→ **Task prompt**
Within the entries below, the lines from the one with "Cookie Policy (1789, 972)" through the one with "[Facebook] (14, 14)" are to be set down exactly, both ends kept.

→ **Input records**
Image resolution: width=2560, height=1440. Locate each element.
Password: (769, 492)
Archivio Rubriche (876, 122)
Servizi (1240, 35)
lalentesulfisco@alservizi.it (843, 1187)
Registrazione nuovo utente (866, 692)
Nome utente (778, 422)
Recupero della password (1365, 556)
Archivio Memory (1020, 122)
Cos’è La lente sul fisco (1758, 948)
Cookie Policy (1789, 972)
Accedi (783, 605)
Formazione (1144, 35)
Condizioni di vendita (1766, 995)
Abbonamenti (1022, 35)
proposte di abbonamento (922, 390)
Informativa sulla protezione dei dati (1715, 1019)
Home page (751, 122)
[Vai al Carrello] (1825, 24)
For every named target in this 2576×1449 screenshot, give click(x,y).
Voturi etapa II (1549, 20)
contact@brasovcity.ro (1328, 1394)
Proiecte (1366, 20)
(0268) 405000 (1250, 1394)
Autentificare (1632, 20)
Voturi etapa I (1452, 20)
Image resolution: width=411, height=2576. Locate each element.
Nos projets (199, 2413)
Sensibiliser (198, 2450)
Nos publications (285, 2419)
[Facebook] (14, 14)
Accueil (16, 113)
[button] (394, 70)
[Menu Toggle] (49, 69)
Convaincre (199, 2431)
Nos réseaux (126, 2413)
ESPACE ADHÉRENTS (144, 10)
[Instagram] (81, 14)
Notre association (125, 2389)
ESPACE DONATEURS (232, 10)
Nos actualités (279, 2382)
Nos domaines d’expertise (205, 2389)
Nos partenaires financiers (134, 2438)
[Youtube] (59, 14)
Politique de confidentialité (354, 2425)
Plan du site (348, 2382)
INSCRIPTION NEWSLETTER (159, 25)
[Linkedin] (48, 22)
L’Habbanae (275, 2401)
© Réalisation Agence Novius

→ **Output below**
Cookie Policy (1789, 972)
Accedi (783, 605)
Formazione (1144, 35)
Condizioni di vendita (1766, 995)
Abbonamenti (1022, 35)
proposte di abbonamento (922, 390)
Informativa sulla protezione dei dati (1715, 1019)
Home page (751, 122)
[Vai al Carrello] (1825, 24)
For every named target in this 2576×1449 screenshot, give click(x,y).
Voturi etapa II (1549, 20)
contact@brasovcity.ro (1328, 1394)
Proiecte (1366, 20)
(0268) 405000 (1250, 1394)
Autentificare (1632, 20)
Voturi etapa I (1452, 20)
Image resolution: width=411, height=2576. Locate each element.
Nos projets (199, 2413)
Sensibiliser (198, 2450)
Nos publications (285, 2419)
[Facebook] (14, 14)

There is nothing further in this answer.